··· EXCERPTED TEXT

This broad-scope contract is crucial in maintaining consistency and uniformity across a subsystem, particularly when it houses numerous plugins with varying functionalities. It's like a universal rule book that every plugin in that subsystem follows, ensuring each one complies with the specified guidelines and standards.
The enforcement of the init.py contract is implicit, and does not need to be individually specified it in a plugin's __contracts__ list, leading to cleaner code and better maintenance.
Recursive Contracts: Scope and Granularity
Unlike typical contracts, recursive contracts extend their applicability to all nested directories beneath a subsystem. This powerful feature allows for contract rules to be enforced across multiple levels of a project, guaranteeing uniformity and consistency across a broader scope.
Contracted Context - The Backbone of Contract Functions
Every contract function is bolstered by a ContractedContext object, referred to as 'ctx'. This object holds essential details of the call and allows manipulation of function parameters, fetching of the return value of a function, and more. The versatility of 'ctx' facilitates its adaptation based on the contract type and the specific needs of the contract.
Function-Specific and Global Contracts
POP allows the definition of both function-specific and global contracts. This flexibility provides granular control over which contracts apply to which functions within a plugin.
Function-specific contracts are contracts with names following the convention "<wrapper_type>_<function_name>". For example, a "pre" contract for a function named update would be named "pre_update". These contracts apply only to the function specified in their names. If you want to sanitize input parameters before the update function is called, you can define a "pre_update" contract for that. This granularity provides fine-tuned control over the order and conditions of function execution within a plugin.

······
··· EXTRACTED DATA

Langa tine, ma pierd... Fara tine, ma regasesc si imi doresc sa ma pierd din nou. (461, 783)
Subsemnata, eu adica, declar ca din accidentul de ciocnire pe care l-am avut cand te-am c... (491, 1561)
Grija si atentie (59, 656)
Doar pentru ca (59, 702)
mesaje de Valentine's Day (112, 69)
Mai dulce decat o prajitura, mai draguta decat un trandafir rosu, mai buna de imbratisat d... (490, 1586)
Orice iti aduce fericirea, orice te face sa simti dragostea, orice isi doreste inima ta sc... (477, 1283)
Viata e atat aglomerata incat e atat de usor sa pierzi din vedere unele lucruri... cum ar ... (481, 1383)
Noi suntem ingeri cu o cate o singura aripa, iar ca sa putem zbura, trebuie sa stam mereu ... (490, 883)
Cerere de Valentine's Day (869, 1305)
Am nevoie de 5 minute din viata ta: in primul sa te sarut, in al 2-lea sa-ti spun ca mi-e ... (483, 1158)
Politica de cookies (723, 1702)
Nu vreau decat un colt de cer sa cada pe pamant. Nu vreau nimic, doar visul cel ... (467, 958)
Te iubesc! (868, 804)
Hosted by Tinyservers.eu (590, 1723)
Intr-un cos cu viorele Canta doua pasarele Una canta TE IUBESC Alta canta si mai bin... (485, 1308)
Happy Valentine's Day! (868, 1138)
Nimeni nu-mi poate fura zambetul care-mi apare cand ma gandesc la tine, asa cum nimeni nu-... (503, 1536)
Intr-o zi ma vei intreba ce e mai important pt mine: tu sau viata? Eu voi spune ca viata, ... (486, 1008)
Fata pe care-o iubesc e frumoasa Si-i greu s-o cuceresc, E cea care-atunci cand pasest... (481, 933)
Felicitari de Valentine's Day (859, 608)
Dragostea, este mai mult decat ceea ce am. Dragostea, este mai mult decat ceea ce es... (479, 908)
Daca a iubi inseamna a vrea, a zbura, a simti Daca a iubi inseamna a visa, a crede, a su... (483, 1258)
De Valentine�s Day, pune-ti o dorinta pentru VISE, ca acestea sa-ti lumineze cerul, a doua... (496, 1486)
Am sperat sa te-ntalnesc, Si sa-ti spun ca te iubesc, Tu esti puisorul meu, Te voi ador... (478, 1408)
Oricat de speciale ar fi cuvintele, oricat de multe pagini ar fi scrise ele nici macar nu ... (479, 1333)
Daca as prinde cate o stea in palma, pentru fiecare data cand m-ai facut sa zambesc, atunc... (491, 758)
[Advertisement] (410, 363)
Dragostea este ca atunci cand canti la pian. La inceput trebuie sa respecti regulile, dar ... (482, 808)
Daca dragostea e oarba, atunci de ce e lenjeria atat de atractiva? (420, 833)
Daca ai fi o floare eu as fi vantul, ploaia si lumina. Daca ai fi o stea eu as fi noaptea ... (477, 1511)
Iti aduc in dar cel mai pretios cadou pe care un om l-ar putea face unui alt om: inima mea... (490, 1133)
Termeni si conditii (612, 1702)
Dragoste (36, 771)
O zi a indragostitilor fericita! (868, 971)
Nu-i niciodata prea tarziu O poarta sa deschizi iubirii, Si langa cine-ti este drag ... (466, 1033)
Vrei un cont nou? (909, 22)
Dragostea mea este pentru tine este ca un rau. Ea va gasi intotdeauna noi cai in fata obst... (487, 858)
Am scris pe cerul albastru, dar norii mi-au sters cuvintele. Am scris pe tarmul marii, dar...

······

### TASKS FOR THIS EXERCISE:
a – In the excerpt on POP contracts, what name is the ContractedContext object referred to by?
b – List every section heading that appears in the excerpt on POP contracts.

### SOLUTIONS BELOW:
a – 'ctx'

b –
Recursive Contracts: Scope and Granularity
Contracted Context - The Backbone of Contract Functions
Function-Specific and Global Contracts